Introduction: Designing a three-dimensional ideal scaffold has been one of the main goals in tissue engineering, and various mechanical techniques have been applied to fabricate scaffolds used for tissue regeneration. Scaffolds should be biodegradable and biocompatible, provide temporary support for cell growth to allow cell adhesion, and consist of a defined structure that can be formed into customized shapes by a computer-aided design system. The formation of new tissue is affected by the porosity, pore size, and 3-D structure of the scaffold; a large pore structure is formed to deliver adequate number of cells, and the interconnected pore allows for the easy diffusion of nutrients. Biomaterials and methods of scaffold fabrication have a crucial role in tissue engineering.

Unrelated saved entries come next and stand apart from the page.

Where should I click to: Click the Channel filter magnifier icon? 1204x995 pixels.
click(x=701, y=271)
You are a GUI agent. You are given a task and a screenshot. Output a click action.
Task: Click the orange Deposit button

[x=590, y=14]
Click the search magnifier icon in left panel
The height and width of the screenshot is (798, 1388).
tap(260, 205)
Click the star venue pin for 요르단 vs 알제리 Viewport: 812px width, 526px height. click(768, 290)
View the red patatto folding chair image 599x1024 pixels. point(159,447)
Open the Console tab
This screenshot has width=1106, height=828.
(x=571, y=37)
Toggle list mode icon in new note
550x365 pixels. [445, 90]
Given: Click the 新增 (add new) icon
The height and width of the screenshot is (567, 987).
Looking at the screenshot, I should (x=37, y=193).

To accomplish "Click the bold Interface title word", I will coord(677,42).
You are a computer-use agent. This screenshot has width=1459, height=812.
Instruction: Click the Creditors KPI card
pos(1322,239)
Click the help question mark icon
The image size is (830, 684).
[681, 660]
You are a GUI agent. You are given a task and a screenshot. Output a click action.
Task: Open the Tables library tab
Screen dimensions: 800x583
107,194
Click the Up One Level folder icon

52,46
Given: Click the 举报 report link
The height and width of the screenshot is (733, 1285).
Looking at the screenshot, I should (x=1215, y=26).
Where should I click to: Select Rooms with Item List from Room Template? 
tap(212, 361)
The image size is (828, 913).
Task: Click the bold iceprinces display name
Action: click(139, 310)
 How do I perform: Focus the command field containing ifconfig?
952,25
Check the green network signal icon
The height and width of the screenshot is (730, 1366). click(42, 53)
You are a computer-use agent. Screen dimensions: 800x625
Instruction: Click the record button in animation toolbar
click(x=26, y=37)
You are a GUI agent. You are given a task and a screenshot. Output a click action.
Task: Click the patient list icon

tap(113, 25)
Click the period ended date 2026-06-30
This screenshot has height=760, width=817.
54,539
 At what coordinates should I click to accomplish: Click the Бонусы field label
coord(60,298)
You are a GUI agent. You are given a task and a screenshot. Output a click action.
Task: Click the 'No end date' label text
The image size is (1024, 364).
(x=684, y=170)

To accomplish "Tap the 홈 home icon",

New 3D Printing technology has the potential to solve these problems.Materials and Methods: In this study, PCL scaffold was designed and printed with interconnecting pores by using the Bioplotter devices as novel method and compared with PCL scaffold that fabricated by salt leaching as a traditional method of scaffold fabrication. MTT assay, water absorption, scanning electron microscopy and dynamic mechanical analysis were used to characterize the mechanical properties of the resulting scaffolds.Results: The water absorption of the 3D printed scaffold was higher than those of the conventional salt-leaching scaffolds. The 3D printed scaffold presented a high compressive modulus and cell viability that was suitable for cell ingrowth compare with salt-leached scaffolds. The porosities of the conventional salt-leaching and 3D printed scaffolds were 72.43±1.75% and 59.35±0.55% respectively.Conclusions: The 3D printed polycaprolactone scaffolds had the obvious advantage that their mechanical properties compared to the salt-leached scaffolds. The scaffolds fabricated by the 3-D printed method were formed to induce cell penetration for cell ingrowth. The 3D printed scaffold was more suitable for cell ingrowth than a salt-leached scaffold.